El Chuncho

(Quién sabe?)

1966

Réalisé par: Damiano Damiani

Avec: Gian Maria Volonté, Klaus Kinski, Martine Beswick

Film fournit par Carlotta

Quel genre a le mieux caractérisé la figure du héros américain ? Au sortir d’une guerre mondiale meurtrière, et alors que le Code Hays est toujours bien ancré à Hollywood, l’Âge d’Or va se faire l’office de l’héroïsme, et notamment au Far West. Avec les figures incarnées entre autres par John Wayne, le western américain va acquérir ses lettres de noblesse, et devenir un genre à grand spectacle dans les années 60. Oui, mais voilà : les nombreux bouleversements qui agitent la société dans ces années-là n’épargnent pas le cinéma. Et alors que les vieilles figures du western commencent à prendre la poussière, et c’est de l’autre côté de l’Atlantique que le ménage sera fait.

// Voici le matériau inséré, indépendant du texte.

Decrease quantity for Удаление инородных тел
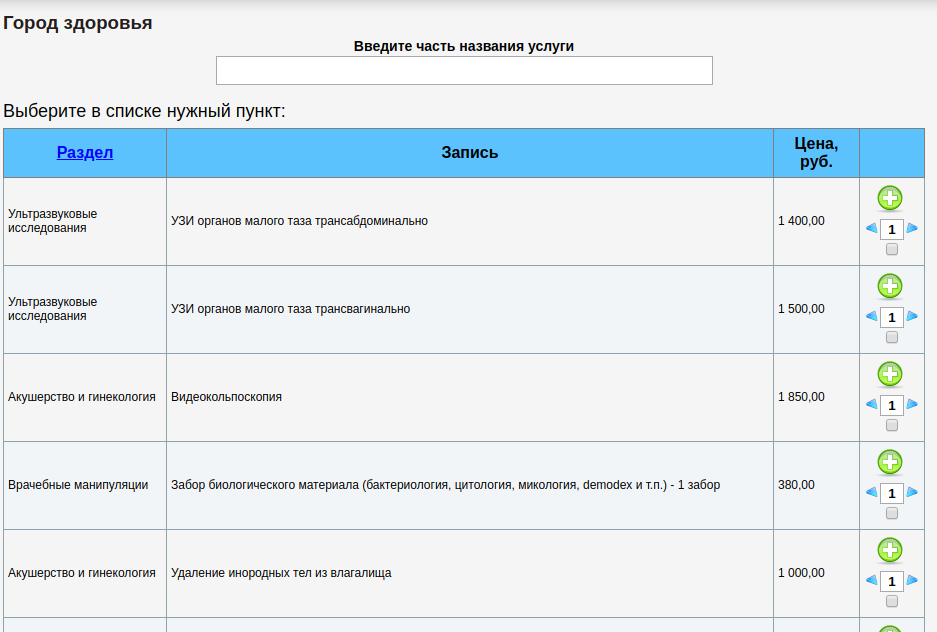This screenshot has width=937, height=632. [871, 581]
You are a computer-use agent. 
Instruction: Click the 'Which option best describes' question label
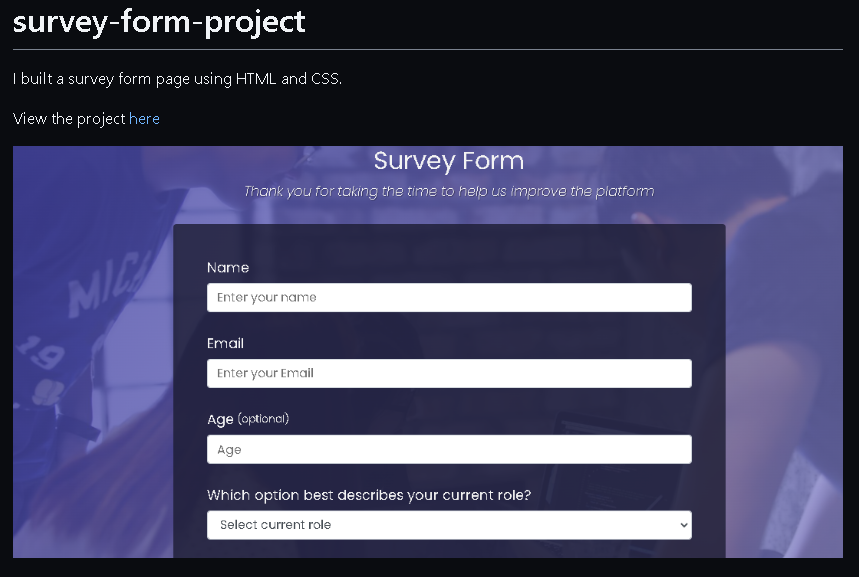click(x=369, y=495)
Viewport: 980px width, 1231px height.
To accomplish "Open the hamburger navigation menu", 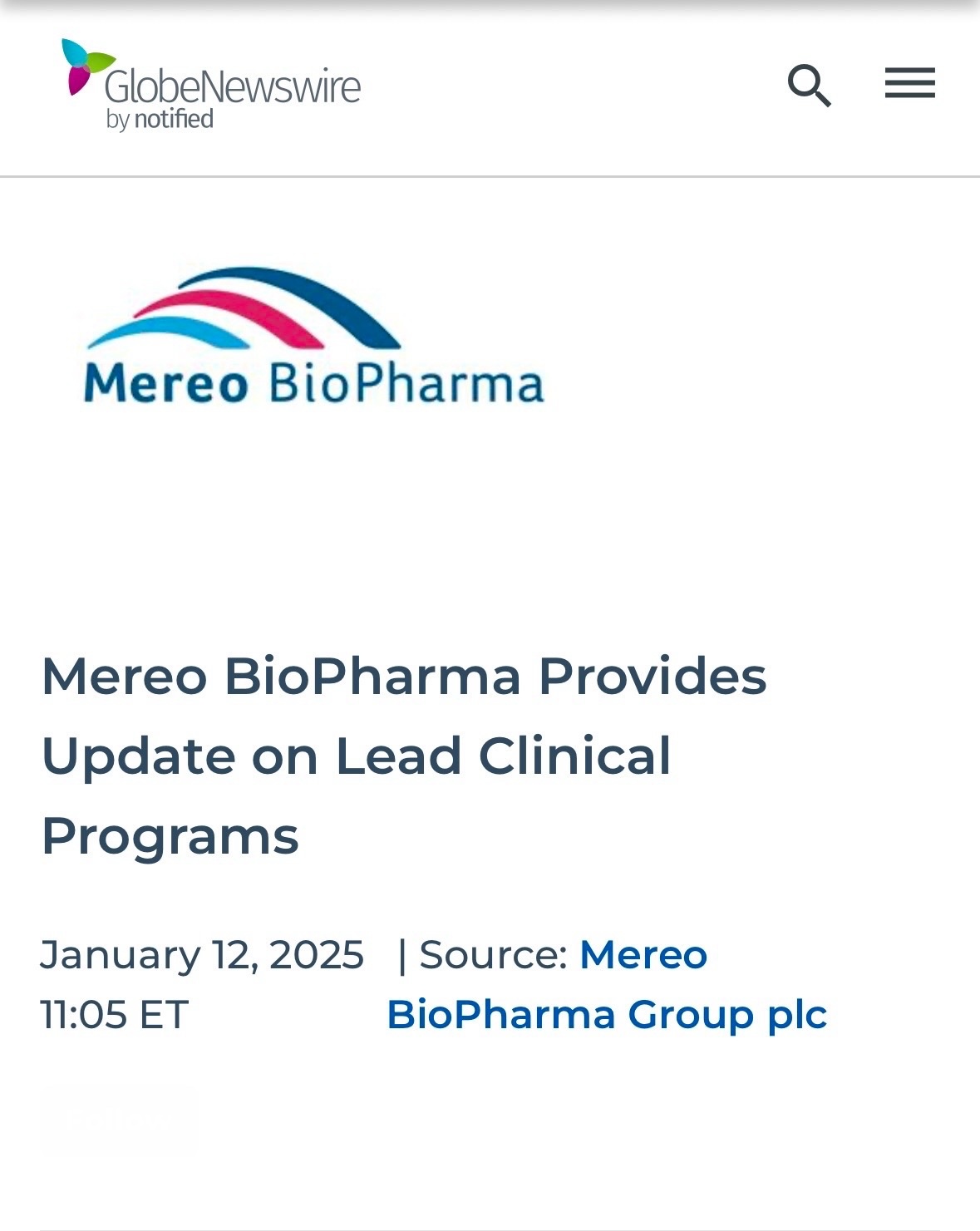I will 909,83.
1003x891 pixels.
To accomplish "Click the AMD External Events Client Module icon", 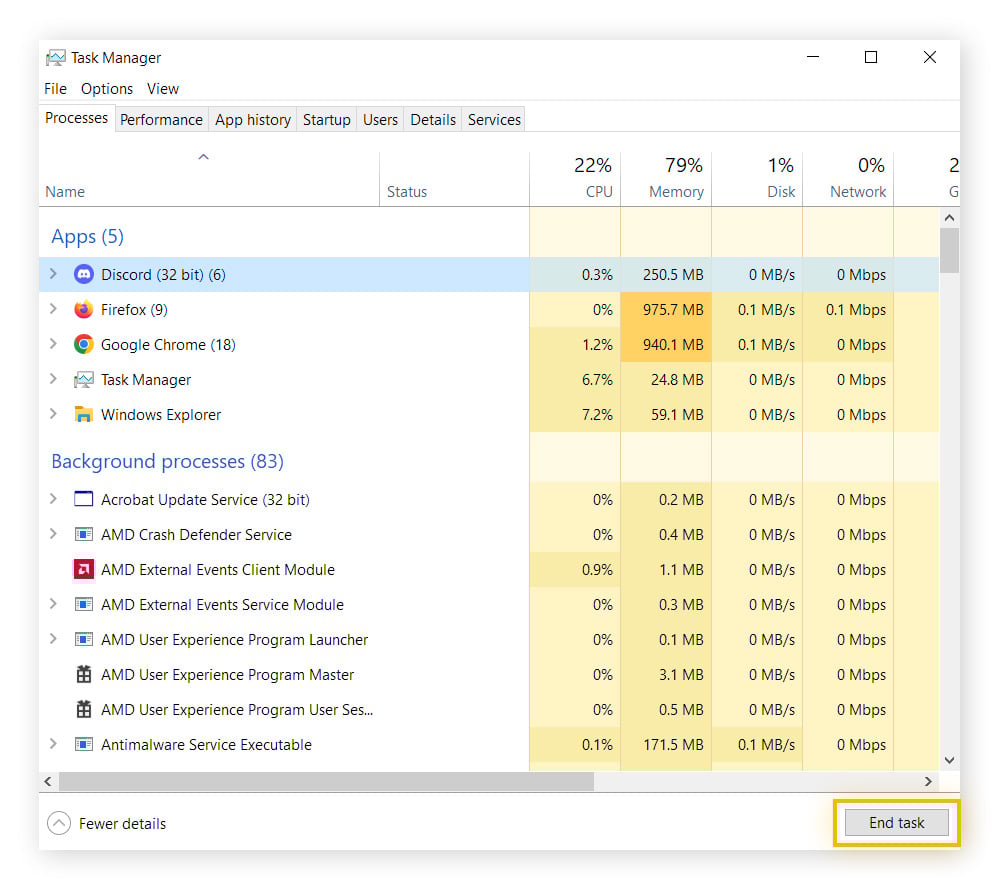I will click(x=83, y=569).
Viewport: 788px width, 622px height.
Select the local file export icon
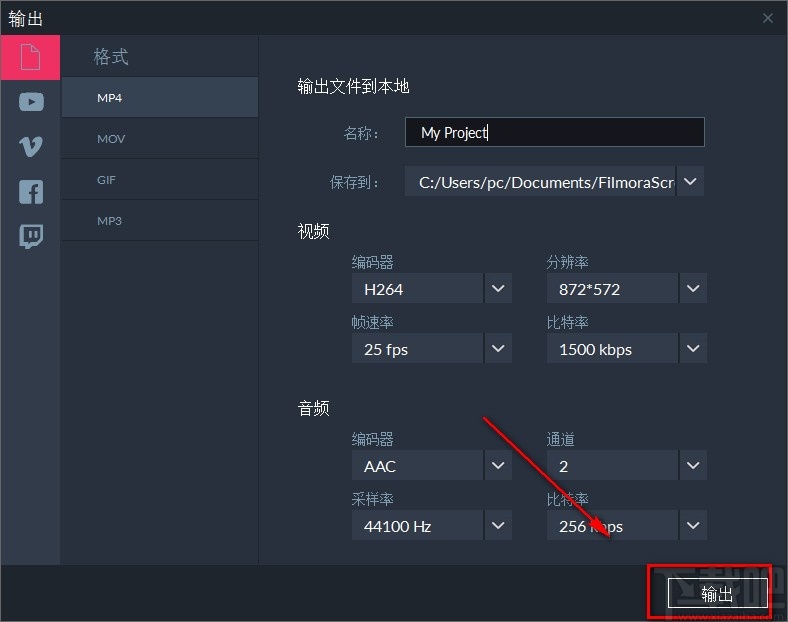(30, 57)
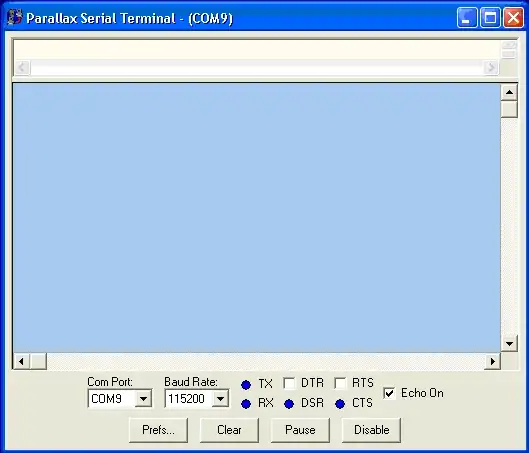Click the receive pane scroll down arrow
The width and height of the screenshot is (529, 453).
[x=509, y=344]
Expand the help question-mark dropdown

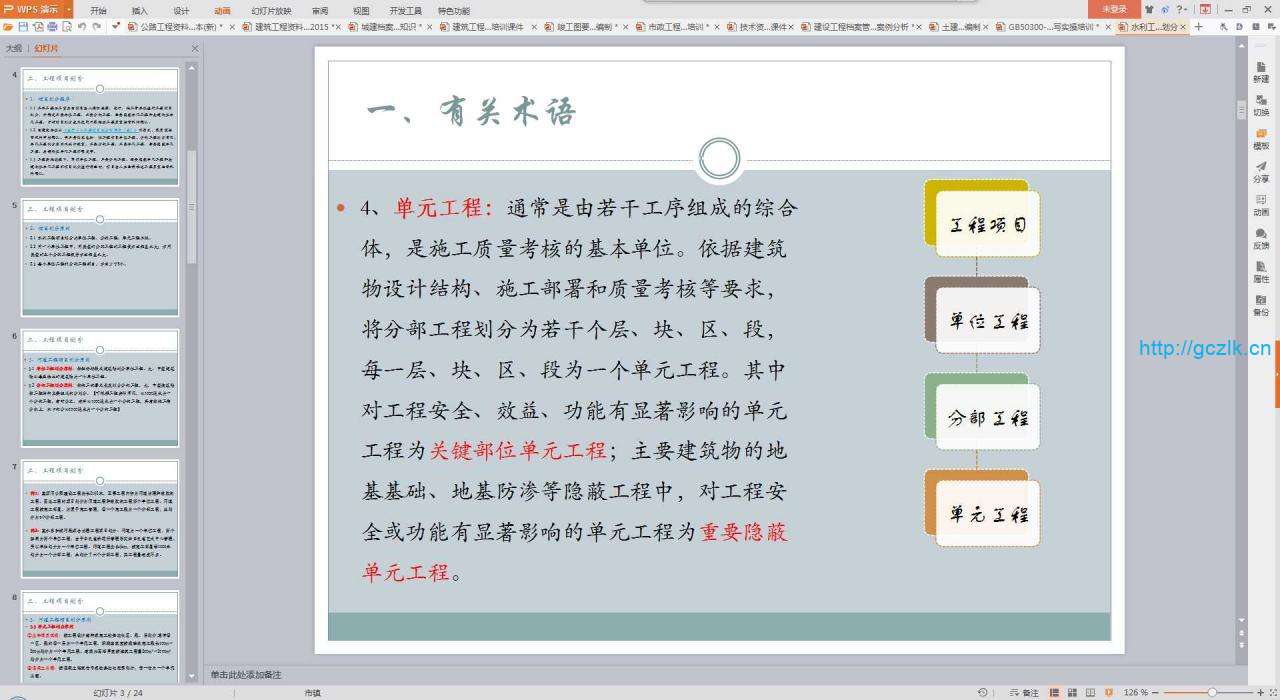click(x=1182, y=9)
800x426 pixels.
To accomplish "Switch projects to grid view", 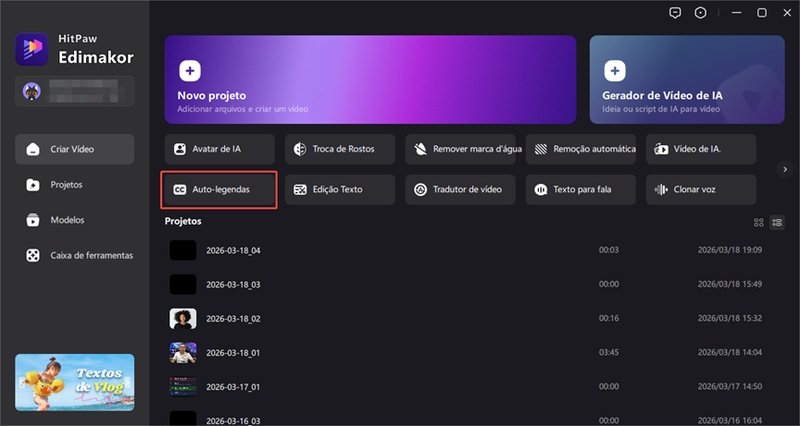I will [x=759, y=222].
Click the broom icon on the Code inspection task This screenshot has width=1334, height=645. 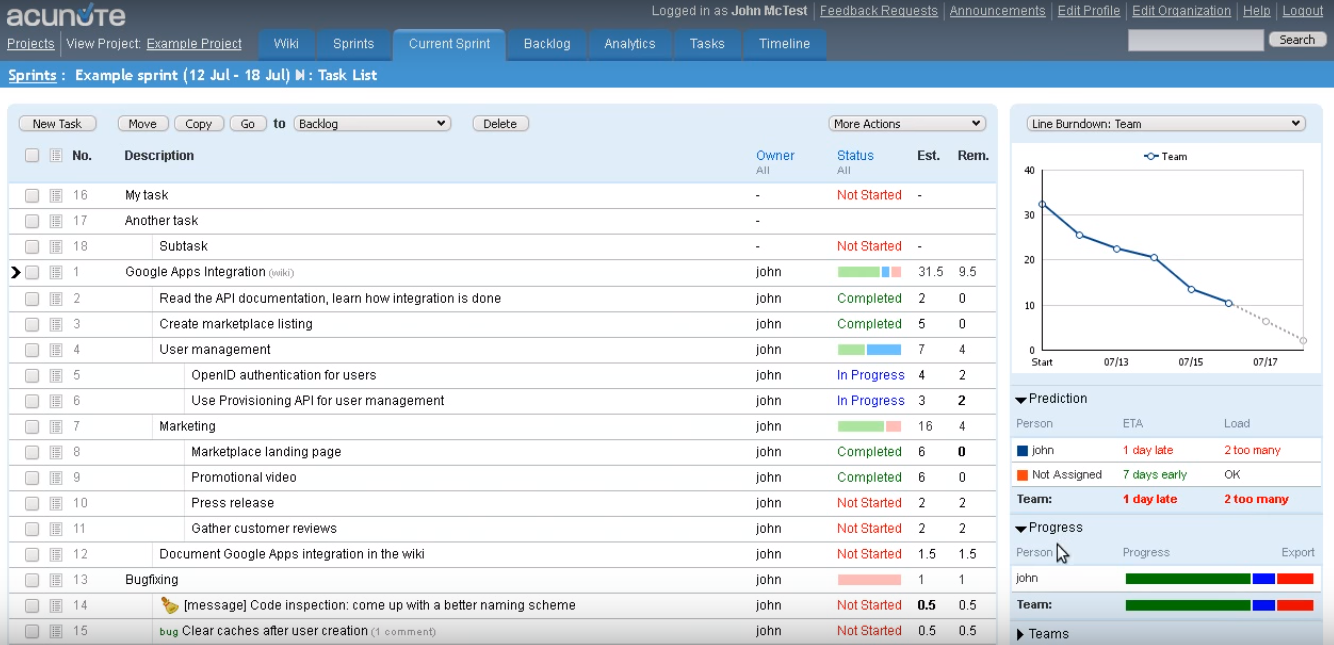coord(170,605)
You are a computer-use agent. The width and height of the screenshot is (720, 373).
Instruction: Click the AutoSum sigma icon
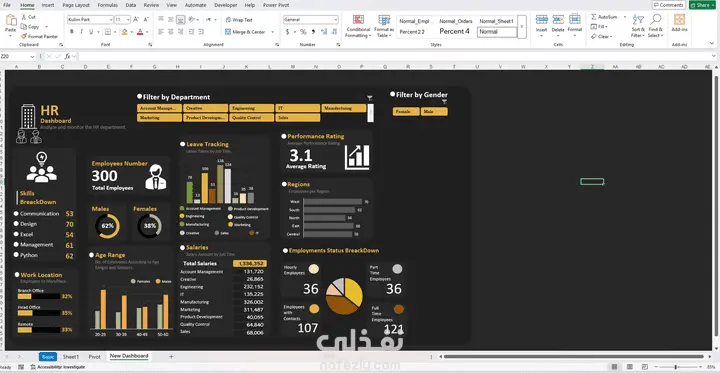click(594, 17)
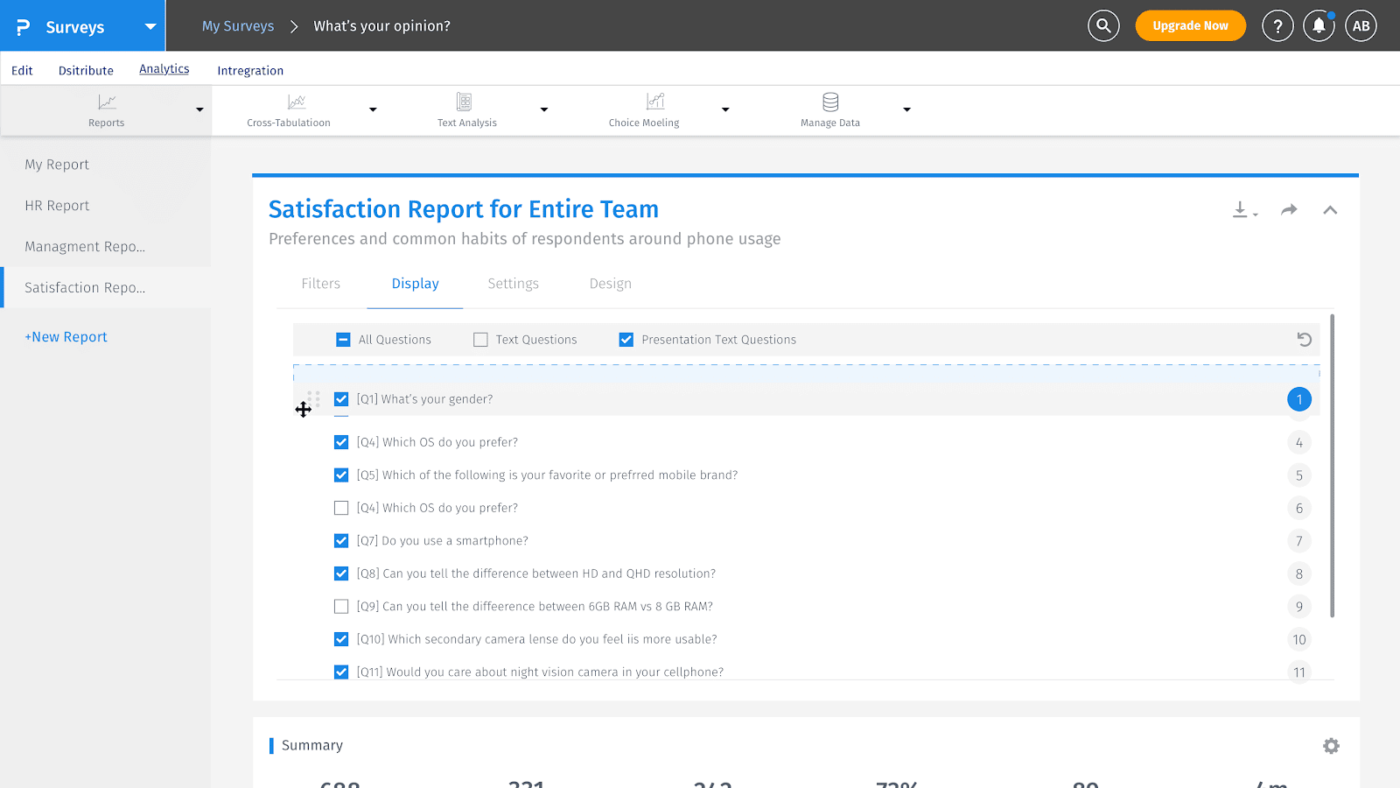Collapse the report card with the chevron
The image size is (1400, 788).
tap(1330, 211)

En effet, les années 60 sont une décennie prolifique pour le cinéma italien : sous la figure tutélaire de Sergio Leone, qui ancrera le travail transalpin dans les mémoires pour les décennies à venir, de nombreux cinéastes vont s’approprier les codes du genre, bien aidés par les nombreux américains qui débarqueront à Cinecittà à l’époque. Si le plus illustre sous-genre a émergé à l’époque, le western spaghetti, est désormais bien connu de tous, d’autres ont également vu le jour à la même époque, dont le Zapata Western, dont la première explosion sera portée par Damiano Damiani avec El Chuncho.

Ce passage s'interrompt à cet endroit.